Pull every line with "message" from the data below and copy it.

[Data records]
* * * * * * * * *
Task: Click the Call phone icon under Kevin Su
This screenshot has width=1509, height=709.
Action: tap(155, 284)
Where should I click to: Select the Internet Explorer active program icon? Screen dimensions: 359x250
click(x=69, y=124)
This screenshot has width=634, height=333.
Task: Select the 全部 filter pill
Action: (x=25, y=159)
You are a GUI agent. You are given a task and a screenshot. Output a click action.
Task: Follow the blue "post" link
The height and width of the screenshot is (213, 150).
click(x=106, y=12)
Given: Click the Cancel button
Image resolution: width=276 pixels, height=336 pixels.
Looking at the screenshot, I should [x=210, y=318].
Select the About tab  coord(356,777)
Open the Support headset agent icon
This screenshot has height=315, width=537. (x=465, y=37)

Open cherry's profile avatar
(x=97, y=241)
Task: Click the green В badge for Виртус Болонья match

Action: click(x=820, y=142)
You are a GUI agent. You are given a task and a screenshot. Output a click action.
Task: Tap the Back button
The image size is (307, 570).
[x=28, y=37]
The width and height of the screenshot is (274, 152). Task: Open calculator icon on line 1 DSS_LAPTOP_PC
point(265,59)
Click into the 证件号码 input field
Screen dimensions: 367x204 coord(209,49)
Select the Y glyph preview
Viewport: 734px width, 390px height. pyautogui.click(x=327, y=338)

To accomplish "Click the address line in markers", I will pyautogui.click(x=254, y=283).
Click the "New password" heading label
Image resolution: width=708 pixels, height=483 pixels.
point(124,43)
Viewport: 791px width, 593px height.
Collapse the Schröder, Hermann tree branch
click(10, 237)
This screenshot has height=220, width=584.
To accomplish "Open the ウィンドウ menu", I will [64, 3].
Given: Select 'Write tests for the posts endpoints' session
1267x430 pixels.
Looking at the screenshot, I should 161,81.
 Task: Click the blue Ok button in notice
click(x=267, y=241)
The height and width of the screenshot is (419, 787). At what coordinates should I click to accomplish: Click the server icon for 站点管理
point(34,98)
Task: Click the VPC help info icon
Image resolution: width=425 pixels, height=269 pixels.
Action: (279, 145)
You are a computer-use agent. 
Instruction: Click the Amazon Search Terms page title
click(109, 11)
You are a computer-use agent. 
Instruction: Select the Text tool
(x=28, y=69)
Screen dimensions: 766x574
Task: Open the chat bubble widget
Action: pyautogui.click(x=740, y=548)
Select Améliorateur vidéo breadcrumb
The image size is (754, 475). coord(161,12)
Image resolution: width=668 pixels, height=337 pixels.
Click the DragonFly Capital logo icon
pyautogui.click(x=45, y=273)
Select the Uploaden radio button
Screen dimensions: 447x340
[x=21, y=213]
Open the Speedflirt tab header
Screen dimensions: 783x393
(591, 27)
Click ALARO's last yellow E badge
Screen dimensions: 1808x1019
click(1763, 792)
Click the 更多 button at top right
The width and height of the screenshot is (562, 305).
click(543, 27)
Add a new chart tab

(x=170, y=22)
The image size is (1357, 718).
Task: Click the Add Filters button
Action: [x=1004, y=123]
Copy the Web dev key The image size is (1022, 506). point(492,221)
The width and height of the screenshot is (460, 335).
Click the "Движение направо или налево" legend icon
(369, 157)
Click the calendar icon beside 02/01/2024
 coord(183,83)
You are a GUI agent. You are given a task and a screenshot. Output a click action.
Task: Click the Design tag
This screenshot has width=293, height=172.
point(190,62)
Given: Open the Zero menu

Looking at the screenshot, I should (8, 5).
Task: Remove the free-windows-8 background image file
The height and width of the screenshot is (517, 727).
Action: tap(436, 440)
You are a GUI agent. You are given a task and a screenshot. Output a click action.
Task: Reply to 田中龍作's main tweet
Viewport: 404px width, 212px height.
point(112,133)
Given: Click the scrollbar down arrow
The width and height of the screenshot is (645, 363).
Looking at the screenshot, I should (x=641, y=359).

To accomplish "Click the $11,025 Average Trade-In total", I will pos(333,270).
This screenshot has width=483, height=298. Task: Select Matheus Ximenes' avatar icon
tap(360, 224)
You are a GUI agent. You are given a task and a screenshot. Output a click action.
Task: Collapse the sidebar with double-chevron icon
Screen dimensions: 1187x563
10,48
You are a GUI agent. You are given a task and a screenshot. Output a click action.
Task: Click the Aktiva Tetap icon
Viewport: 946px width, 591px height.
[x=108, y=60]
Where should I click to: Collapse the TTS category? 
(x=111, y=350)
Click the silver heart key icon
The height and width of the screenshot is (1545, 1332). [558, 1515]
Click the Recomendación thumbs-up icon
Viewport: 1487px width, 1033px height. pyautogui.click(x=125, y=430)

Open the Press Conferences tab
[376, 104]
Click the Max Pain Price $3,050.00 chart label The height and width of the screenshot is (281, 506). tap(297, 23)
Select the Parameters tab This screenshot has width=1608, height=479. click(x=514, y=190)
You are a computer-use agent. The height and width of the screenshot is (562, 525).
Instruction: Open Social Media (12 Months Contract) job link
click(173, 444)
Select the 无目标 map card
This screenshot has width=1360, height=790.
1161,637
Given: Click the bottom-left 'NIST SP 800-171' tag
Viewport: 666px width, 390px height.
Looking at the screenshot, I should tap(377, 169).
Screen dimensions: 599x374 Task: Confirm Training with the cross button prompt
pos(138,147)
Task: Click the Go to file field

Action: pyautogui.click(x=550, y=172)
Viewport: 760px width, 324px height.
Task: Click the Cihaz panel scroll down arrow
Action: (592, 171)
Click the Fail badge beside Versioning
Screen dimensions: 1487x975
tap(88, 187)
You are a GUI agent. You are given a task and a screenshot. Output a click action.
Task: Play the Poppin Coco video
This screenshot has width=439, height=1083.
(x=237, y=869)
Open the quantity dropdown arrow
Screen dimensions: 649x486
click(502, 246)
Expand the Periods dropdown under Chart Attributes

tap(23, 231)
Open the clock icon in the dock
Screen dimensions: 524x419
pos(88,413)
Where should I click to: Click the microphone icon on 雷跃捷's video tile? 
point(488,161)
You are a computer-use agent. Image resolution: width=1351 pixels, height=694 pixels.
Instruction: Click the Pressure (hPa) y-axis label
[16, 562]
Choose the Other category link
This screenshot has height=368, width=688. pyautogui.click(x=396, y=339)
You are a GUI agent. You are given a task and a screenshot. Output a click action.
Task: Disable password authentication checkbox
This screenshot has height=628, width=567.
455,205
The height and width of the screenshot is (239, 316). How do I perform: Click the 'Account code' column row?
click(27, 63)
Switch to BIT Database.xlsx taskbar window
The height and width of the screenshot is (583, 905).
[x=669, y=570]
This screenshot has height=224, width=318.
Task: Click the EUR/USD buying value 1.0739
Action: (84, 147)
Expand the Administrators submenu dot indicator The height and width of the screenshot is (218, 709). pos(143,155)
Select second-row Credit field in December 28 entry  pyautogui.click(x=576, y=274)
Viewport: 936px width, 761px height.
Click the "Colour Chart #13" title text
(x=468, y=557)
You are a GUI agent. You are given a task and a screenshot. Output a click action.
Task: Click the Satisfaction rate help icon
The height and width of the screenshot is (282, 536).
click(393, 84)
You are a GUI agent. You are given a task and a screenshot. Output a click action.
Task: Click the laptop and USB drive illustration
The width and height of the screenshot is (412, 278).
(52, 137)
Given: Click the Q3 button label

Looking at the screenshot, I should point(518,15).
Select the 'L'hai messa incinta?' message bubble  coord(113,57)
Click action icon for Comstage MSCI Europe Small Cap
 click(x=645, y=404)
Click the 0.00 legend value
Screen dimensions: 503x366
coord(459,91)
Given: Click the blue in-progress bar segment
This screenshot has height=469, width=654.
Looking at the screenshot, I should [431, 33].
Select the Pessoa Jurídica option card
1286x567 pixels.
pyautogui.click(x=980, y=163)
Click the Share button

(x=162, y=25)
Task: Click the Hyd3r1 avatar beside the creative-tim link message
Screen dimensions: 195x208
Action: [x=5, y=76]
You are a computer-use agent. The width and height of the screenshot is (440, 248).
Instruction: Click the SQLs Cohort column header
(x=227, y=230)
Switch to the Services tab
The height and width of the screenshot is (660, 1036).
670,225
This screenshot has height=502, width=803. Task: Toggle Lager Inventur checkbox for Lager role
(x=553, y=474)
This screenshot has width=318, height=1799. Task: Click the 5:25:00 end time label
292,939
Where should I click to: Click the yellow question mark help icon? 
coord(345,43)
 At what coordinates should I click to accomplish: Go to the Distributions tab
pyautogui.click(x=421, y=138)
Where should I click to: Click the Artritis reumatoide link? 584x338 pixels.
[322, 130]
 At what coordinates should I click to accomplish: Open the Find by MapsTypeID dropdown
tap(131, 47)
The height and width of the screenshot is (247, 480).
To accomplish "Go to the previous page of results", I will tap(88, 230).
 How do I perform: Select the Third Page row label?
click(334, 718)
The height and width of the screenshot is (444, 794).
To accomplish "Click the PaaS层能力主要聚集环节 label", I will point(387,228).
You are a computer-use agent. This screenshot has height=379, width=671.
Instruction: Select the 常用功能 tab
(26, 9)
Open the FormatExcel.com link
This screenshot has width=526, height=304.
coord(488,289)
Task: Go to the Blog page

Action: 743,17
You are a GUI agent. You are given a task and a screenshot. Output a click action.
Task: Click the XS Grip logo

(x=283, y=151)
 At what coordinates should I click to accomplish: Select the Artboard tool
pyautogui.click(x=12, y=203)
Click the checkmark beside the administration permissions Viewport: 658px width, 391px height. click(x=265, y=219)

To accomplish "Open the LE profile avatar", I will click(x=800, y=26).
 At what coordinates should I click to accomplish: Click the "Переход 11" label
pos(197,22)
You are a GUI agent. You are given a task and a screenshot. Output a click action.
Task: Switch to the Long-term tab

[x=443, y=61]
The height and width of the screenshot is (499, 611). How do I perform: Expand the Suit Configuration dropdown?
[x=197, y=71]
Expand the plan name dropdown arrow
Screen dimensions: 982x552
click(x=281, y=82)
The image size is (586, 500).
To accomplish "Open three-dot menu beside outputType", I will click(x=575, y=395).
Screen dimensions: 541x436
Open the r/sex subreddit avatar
* * * * * * * * *
» THE ANSWER:
Select the 'L'hai messa incinta?' message bubble  coord(113,57)
Task: Click the Hyd3r1 avatar beside the creative-tim link message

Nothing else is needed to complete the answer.